In the months that followed the onset of COVID-19, devastating unemployment and the rapid shift to remote learning renewed questions about the efficacy of a pricey, multi-year college degree—and sparked a national outcry over the relevance of traditional higher education in a COVID-changed world. Parents and students alike were rightfully skeptical of paying high prices for a redacted experience (remote learning) with seemingly lower returns (bleaker prospects of good jobs in a weak economy).
The reality is that not all college graduates are reaping the employment returns post-secondary education is believed to promise. If you’re a college student relying on features of higher education—such as college curriculum and career services—to make a transition to the workforce, you could be set up for failure. A pre-pandemic study shows that more than 4 in 10 college degree holders are underemployed and are likely to remain that way for decades to come. This coupled with the astronomical cost of college and mounting student loan debt raises a need for alternative pathways into America’s workforce. The current college system is not putting all Americans to work.
And the pandemic has exposed challenges in the system that go beyond college. Struggling mid-career professionals dislocated by COVID also need pathways to fulfilling jobs. Sadly, there aren’t enough CARES packages to provide for the 10 million Americans—at least—who are currently unemployed. Even an aggressive approach by the Biden administration is unlikely to place every un- or underemployed American into a well-paying, sustainable career.
But for students and job-seekers trying to navigate an increasingly complex, volatile labor market, there may still be reason for optimism. Technology companies that have disrupted industries across the country have now set their sights on the labor market.
The past few years have seen the emergence of a new category of technologies and approaches that establish new pathways to opportunity by transforming how workers find jobs and how employers hire.
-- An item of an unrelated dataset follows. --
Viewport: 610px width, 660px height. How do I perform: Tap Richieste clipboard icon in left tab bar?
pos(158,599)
We estimate this wave of tech disruption in the job-search business—what we call “jobtech”—to be approximately $40 billion in size, and growing rapidly. Jobtech isn’t just big business, either; it may help the country chart a path to a more effective economic recovery.
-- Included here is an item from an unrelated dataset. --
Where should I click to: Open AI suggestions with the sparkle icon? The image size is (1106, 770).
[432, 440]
These emerging companies bridge the gap between people and jobs by matching, training, and often literally placing candidates into positions. That’s different from edtech, which focuses on the learning but not the workforce connection; and from HR tech, which prioritizes recruiting but not training or skills development. It’s more than the professional networks and digital job boards that put all the pressure and responsibility on the worker. And it has the potential to address the pain points of both students and workers who are underemployed, or newly unemployed due to the pandemic, by translating skills and experiences into positive labor market outcomes.
Jobtech has the potential to be more effective for job seekers by aligning their aspirations more directly with the needs of employers. Unlike higher education institutions, a jobtech company's profit and survival depend on people getting placed in good jobs. Consider firms like Talent Path, a staffing firm that trains workers for specific tech jobs at its client companies, and then creates a pathway to full-time employment at those companies. Or Upwork, whose end-to-end freelance management platform provides paid gigs for freelancers that enable them to get hired based on their skills, rather than their pedigree. The success of these businesses hinges on securing opportunities for job seekers. This guarantees customer satisfaction, repeat business, positive margins and a healthy, sustainable business model.
But the benefits of jobtech extend to employers as well. Services can help companies access talent that is notoriously difficult to recruit for by allowing them to test out potential workers who are adequately trained for a specific role with the right technical and soft skills. That sort of innovation can come from unlikely places, like in the case of Optimum Healthcare IT. Originally founded as a technology solutions provider to hospitals, Optimum launched a program that hires recent college graduates who studied life sciences, trains them as apprentices in core skills like electronic medical records integration, and then places them in jobs at hospitals. It’s a way of reducing the “hiring friction”—time and money spent on recruiting—that employers so often face as they seek talent with hard-to-find skills.
While we are still in the early innings of the jobtech revolution, this market has the potential to be as large as edtech or HR tech in the years to come. As it matures, it’s likely we’ll begin seeing consolidation, or the emergence of bundled services, as neither employers nor job seekers want dozens of solutions across different parts of the job search process.
Given the potential of technology to match people to jobs, and thereby rejuvenate economic opportunity and address many of America’s most serious economic, social, and even political challenges, this space is worth watching closely. Of all the changes digital transformation is bringing to America, jobtech may be the one with the greatest promise of supporting a more resilient economic recovery.